▸ **Rows**:
····················

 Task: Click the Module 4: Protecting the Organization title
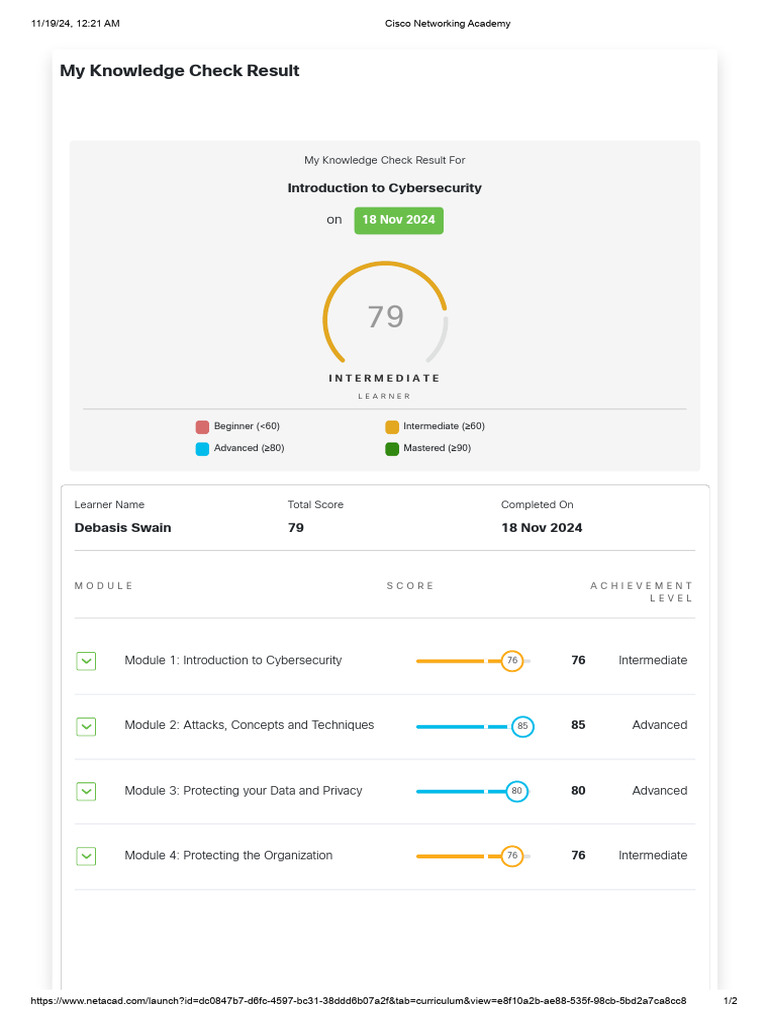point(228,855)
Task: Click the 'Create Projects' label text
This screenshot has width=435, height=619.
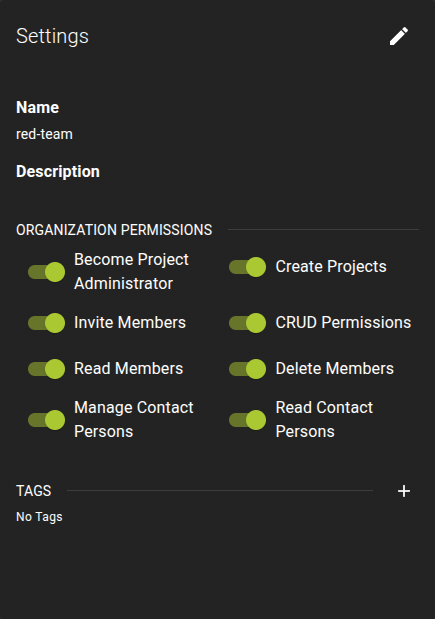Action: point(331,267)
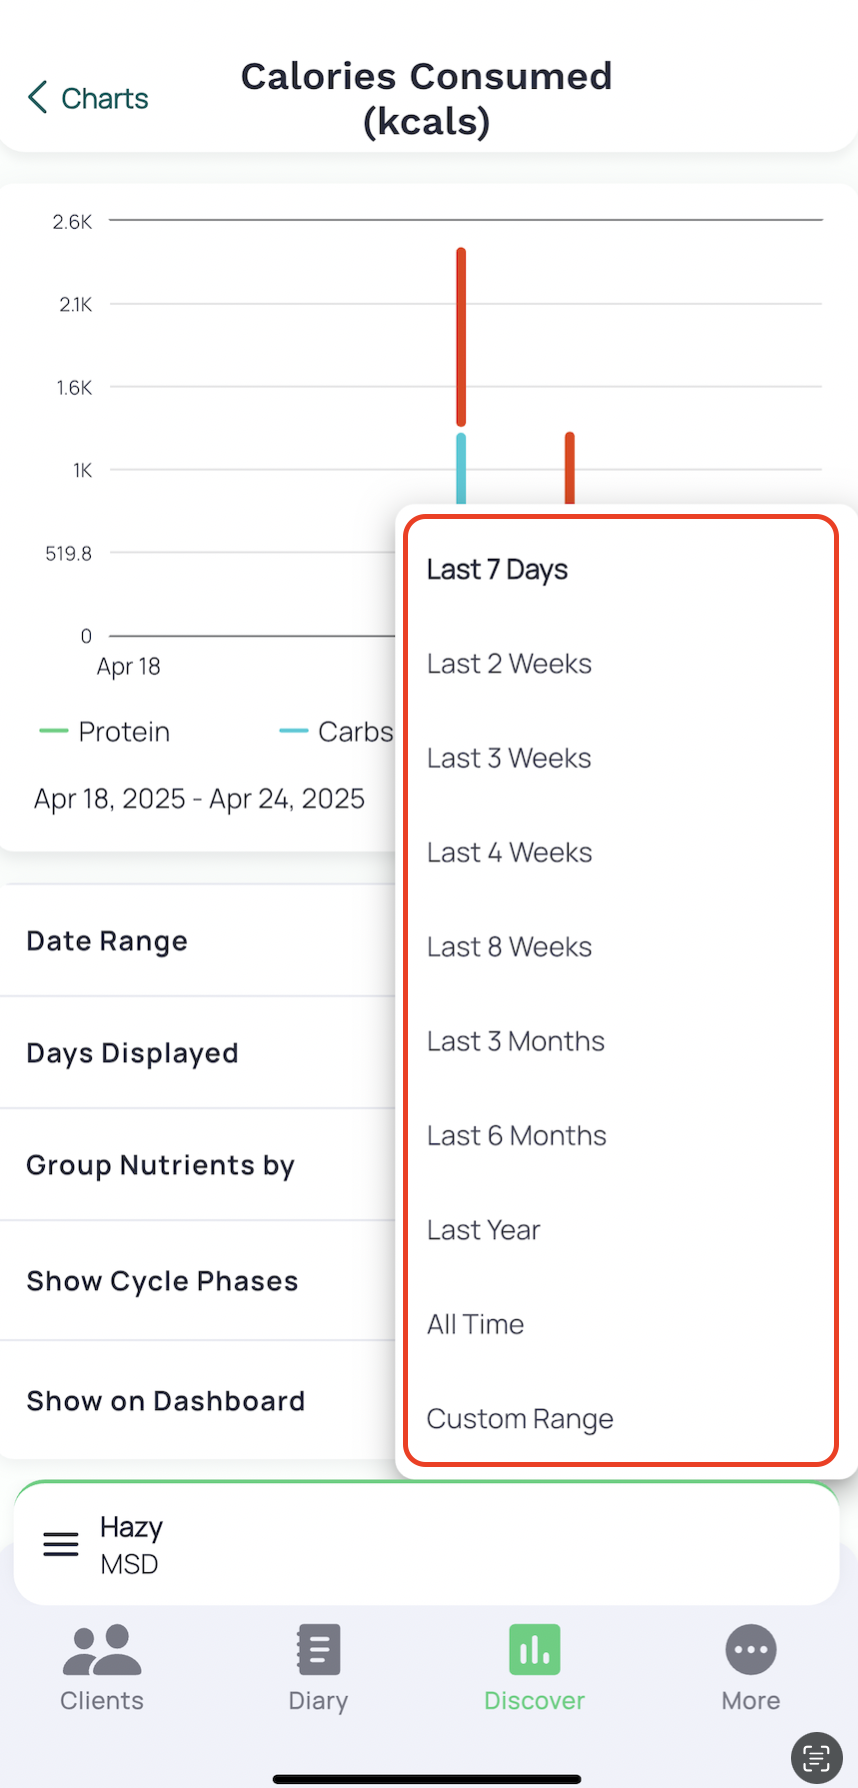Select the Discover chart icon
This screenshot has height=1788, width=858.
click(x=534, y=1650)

····················

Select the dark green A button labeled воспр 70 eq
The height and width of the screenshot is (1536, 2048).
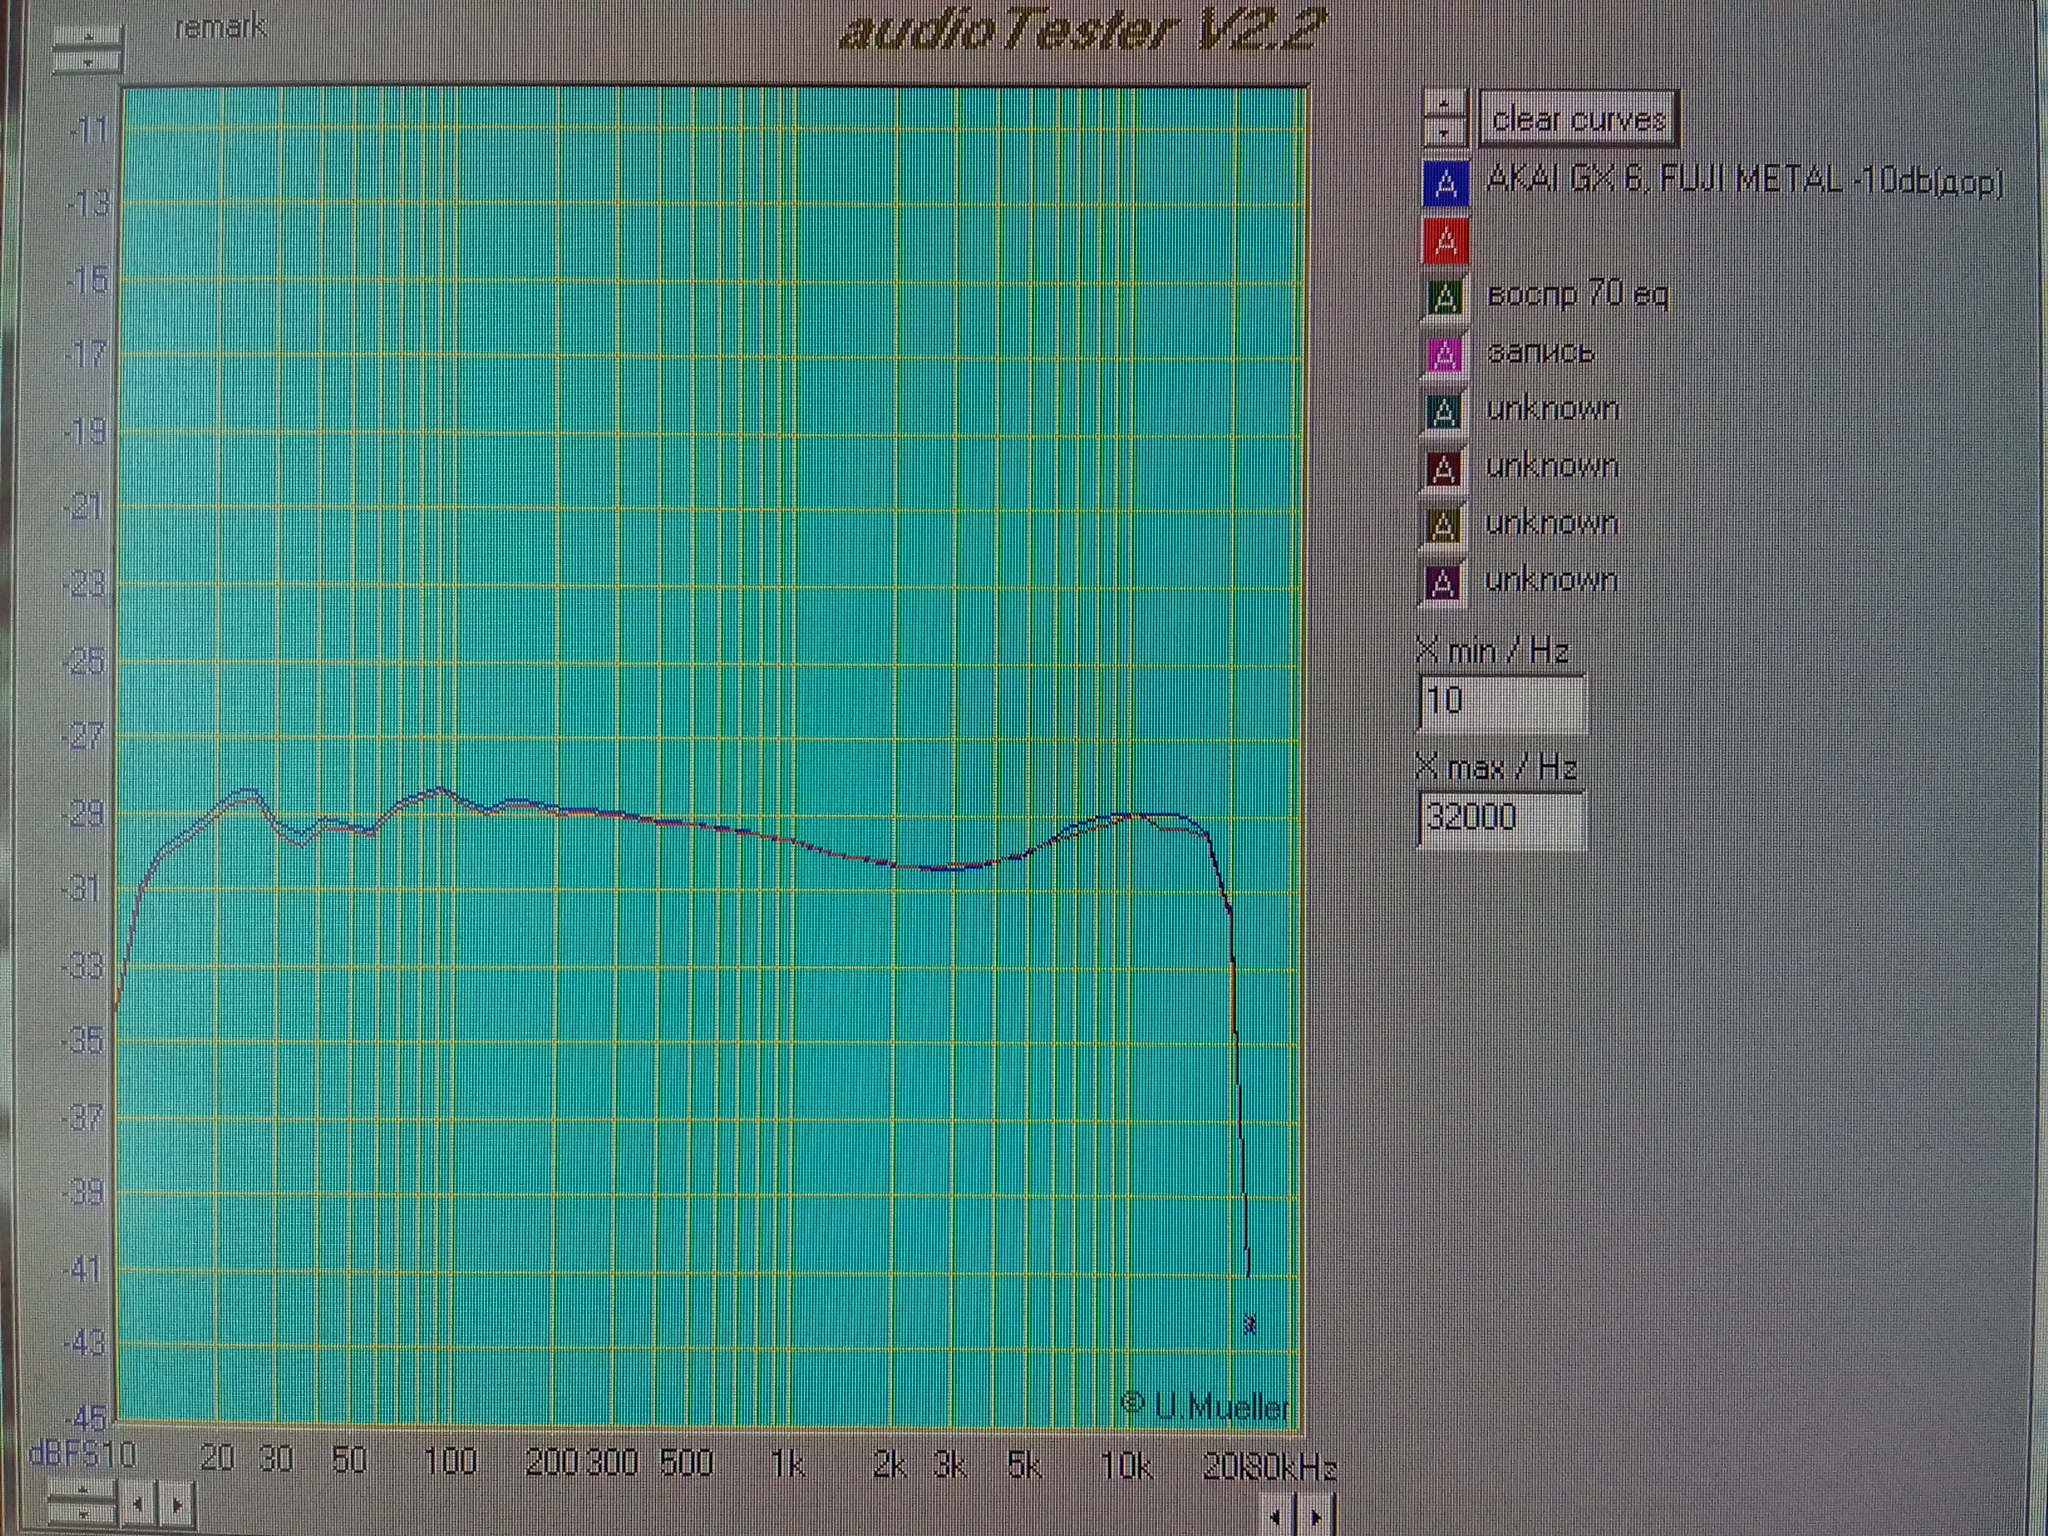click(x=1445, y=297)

····················

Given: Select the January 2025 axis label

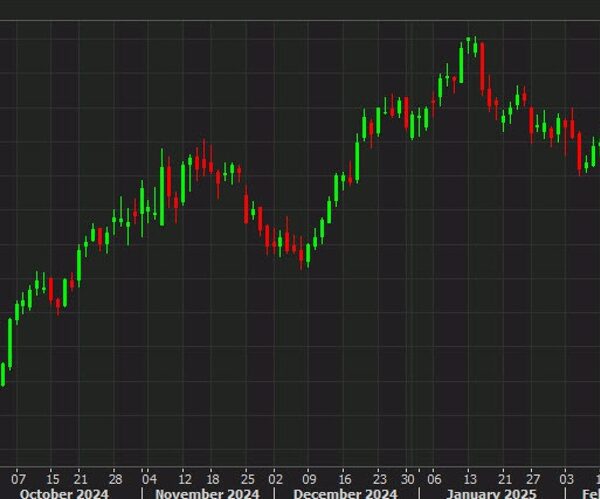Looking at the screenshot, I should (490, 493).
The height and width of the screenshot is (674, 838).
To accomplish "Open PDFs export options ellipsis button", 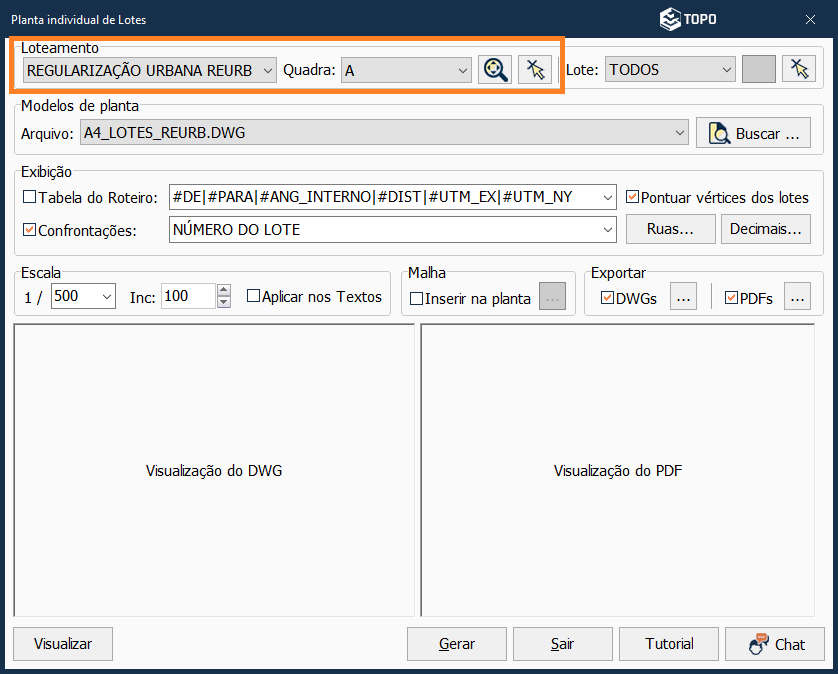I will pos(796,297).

····················

▸ **Description of the task**:
Recast the rows between the line holding "Task: Click the Module" and the line holding "click(x=534, y=1650)", inclusive, as a Markdown table with the columns Number and Text, one line per table row and blank lines omitted. Leave the pictures out of the table.

▸ **Task output**:
| Number | Text |
|---|---|
| 1 |  Task: Click the Module 4: Protecting the Organization title |
| 2 | point(228,855) |
| 3 | Task: Click the 'Create Projects' label text |
| 4 | This screenshot has width=435, height=619. |
| 5 | Action: point(331,267) |
| 6 | Select the Discover chart icon |
| 7 | This screenshot has height=1788, width=858. |
| 8 | click(x=534, y=1650) |